Abstract

A model to assess thrombus formation following vascular injury was evaluated using various interventional systems. The model consisted of a 'stretchable' shunt box that served as an arteriovenous shunt between the carotid artery and jugular vein in dogs. Arterial homografts obtained from both carotid and femoral arteries were mounted between two plastic connectors attached to either side of the shunt box. The opposing walls of the shunt box were then stretched apart to achieve the original length of the arteries. The arterial side of the box was connected to the ipsilateral carotid artery and the venous side was connected to the contralateral jugular vein.
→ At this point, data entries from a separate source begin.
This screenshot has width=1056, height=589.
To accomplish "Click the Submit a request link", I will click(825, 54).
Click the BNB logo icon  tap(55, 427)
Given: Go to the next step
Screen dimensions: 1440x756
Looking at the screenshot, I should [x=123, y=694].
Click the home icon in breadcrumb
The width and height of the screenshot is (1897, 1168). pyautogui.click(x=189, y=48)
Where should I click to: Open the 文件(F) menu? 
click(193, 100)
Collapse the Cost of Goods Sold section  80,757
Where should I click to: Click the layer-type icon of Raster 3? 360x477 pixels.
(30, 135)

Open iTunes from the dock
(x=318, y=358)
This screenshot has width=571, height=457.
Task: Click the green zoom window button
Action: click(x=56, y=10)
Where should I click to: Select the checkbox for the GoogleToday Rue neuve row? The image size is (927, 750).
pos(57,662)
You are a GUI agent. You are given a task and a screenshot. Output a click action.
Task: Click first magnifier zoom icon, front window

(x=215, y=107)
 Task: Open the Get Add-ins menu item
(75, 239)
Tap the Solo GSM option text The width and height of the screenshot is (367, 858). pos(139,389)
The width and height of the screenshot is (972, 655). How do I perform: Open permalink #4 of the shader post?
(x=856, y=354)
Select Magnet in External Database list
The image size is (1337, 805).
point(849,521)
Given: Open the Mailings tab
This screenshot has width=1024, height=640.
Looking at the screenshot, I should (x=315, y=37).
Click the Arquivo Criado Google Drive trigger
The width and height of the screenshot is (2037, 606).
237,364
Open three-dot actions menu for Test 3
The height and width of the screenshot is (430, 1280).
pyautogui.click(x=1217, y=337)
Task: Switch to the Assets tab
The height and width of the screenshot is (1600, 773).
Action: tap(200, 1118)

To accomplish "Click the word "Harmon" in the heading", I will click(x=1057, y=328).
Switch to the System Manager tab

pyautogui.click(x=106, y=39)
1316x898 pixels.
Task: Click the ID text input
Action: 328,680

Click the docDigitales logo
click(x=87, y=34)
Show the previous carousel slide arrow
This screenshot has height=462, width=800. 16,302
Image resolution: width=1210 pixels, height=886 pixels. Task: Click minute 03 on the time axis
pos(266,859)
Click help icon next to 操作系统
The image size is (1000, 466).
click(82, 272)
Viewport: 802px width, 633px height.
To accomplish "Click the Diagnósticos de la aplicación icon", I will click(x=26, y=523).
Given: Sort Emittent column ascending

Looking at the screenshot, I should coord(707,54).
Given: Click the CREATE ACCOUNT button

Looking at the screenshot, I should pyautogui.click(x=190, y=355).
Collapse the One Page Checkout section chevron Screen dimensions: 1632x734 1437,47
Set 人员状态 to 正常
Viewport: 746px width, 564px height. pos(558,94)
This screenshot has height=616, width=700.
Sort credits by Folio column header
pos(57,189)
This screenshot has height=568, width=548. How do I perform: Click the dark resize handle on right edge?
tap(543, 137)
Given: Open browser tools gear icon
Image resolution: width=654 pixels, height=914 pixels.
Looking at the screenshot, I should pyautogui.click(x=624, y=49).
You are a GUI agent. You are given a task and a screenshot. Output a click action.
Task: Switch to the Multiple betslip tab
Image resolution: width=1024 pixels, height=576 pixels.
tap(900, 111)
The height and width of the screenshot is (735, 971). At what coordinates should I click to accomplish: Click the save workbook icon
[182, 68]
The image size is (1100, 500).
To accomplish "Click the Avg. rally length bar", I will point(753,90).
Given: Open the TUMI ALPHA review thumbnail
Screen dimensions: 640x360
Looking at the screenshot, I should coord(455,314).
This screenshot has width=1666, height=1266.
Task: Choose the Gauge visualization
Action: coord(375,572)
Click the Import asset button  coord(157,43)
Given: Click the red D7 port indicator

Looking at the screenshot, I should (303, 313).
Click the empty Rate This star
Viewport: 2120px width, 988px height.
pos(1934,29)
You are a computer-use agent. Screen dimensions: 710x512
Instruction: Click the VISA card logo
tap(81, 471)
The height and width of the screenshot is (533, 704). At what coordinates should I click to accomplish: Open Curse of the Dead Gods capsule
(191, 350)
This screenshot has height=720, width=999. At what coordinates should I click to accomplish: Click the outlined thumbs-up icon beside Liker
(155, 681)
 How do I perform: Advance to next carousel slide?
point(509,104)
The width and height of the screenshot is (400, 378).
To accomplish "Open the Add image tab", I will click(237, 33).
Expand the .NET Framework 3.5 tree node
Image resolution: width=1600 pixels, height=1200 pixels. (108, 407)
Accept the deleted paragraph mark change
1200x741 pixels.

Haemostasis valves were placed at the exit ports on the venous side of the shunt box. These were used as an access to the various interventional catheters into the lumens of the homografts. Interventions were performed prior to initiating blood flow. After the interventions, 111indium-labelled platelets were injected on the arterial side of the shunt box and arterial blood flow initiated across the shunt. After one hour of circulation through the shunt box, the blood flow was interrupted, and the homografts were perfusion-fixed with glutaraldehyde and segments removed for radioactive counts and processed for histology. This shunt box was then used to compare platelet adhesion and thrombus formation after balloon angioplasty (BA) to direct laser (LA) and laser-thermal angioplasty (LTA). A total of 28 arteries were used from seven dogs. In each experiment, one homograft was used as control, and three other homografts were treated with either BA, LA or LTA. Following the interventions, 111indium-labelled platelets were injected and circulated for one hour using the dog's native circulation. Labelled platelet counts for BA (19102+/-4869/cm2; mean +/- SE) were significantly greater than LA (7038+/-980/cm2), thermal LTA (5189+/-1961/cm2), and control (1575+/-541/cm2), respectively (p<0.05, ANOVA). Histology examination showed few platelets at LA, LTA and control sites whereas extensive platelet adhesion was noted at BA treated sites. The model provided a means to conduct simultaneous comparison of several interventions under similar conditions. In this case thermal treatment of the arterial homografts had the least amount of platelet adhesion.